Select a set of needs that are important to fulfill. In the Define stage, you're working to express insights you developed. Then, you can articulate a point of view by combining three elements—customer, need and insight—as an actionable problem statement that drives your product innovation.

Ideate

You can ideate by combining your conscious and unconscious mind—that is, connecting your rational thoughts with your imagination. For example, in a brainstorm you leverage your employees' ability to reach new ideas by building on others' ideas.

Adding constraints, surrounding yourself with inspiring materials and embracing misunderstanding can help you reach further in your product innovation than you could by simply thinking about a problem.

In a recent ideation phase, Charles Gaudet, founder and CEO of small-business coaching firm Predictable Profits, sought to develop a new process that helps clients get better results by focusing their efforts in key areas and being accountable for concrete activities in those areas.

“We decided to find the common denominator between top performing entrepreneurs and an 80s martial arts movie, and the end result was The 'Transformative Action Protocol,'" Gaudet explains. "This systematic approach has been the impetus of more consistent progress than anything we've offered to our customers so far."

Prototype

The Prototype mode is where you create a representation of your product to hone into a final solution.

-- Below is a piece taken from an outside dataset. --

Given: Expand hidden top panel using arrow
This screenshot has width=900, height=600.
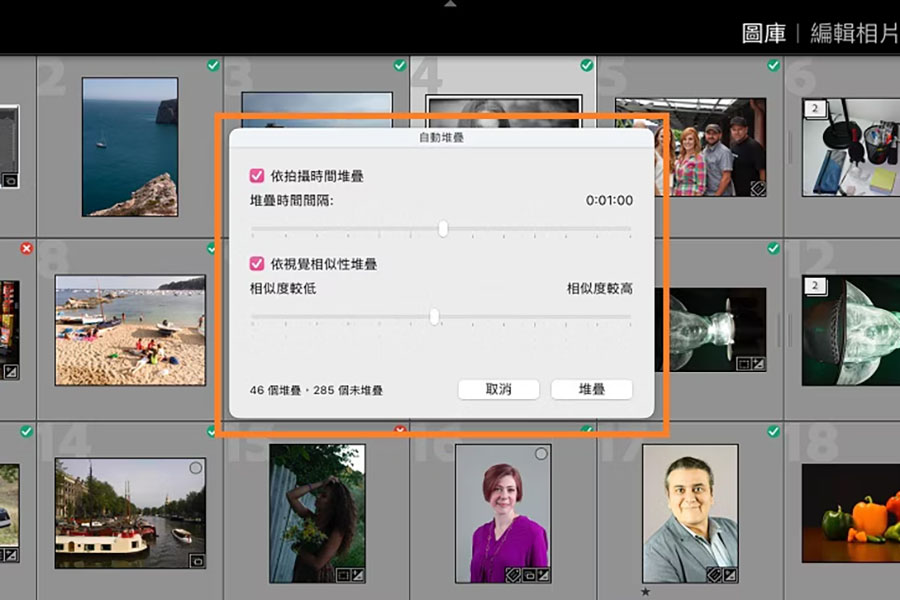Looking at the screenshot, I should pyautogui.click(x=450, y=4).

A prototype is anything a user can interact with, but you should build with the user in mind. What do you hope to test with the user? What sorts of behavior do you expect?

Test

The final stage of this product innovation model is to put your prototype in the users' hands—or your users within an experience. (Ideally you want to be able to test your prototype within a real context of the user's life.)

Let your testers interpret the prototype. Watch how they use what you have given them and how they handle and interact with it. Then listen to what they say about the prototype, and the questions they have about it.

“No amount of team discussion and/or focus group discussion can perfect a product or service until it's put into real-world use with clients who pay for it," says Gaudet. “Accept that your first iteration won't be your best. The most important element of innovation is to put together a minimum viable product that's designed for one purpose: to collect user data."

Assuming you want to dip your toe into design thinking, or agile product innovation more generally, how should you get started?

“Take any product or service you have, and interview your customers—as well as people who didn't buy from you—about why they did or did not buy," says Brandt.

“Ask what do they love? What would they change? What didn't make sense?" he continues. "Build knowledge around what customers actually need, then iterate through small changes to make your product/service better—removing what is confusing, adding more of what makes customers happy and converting more people into clients!"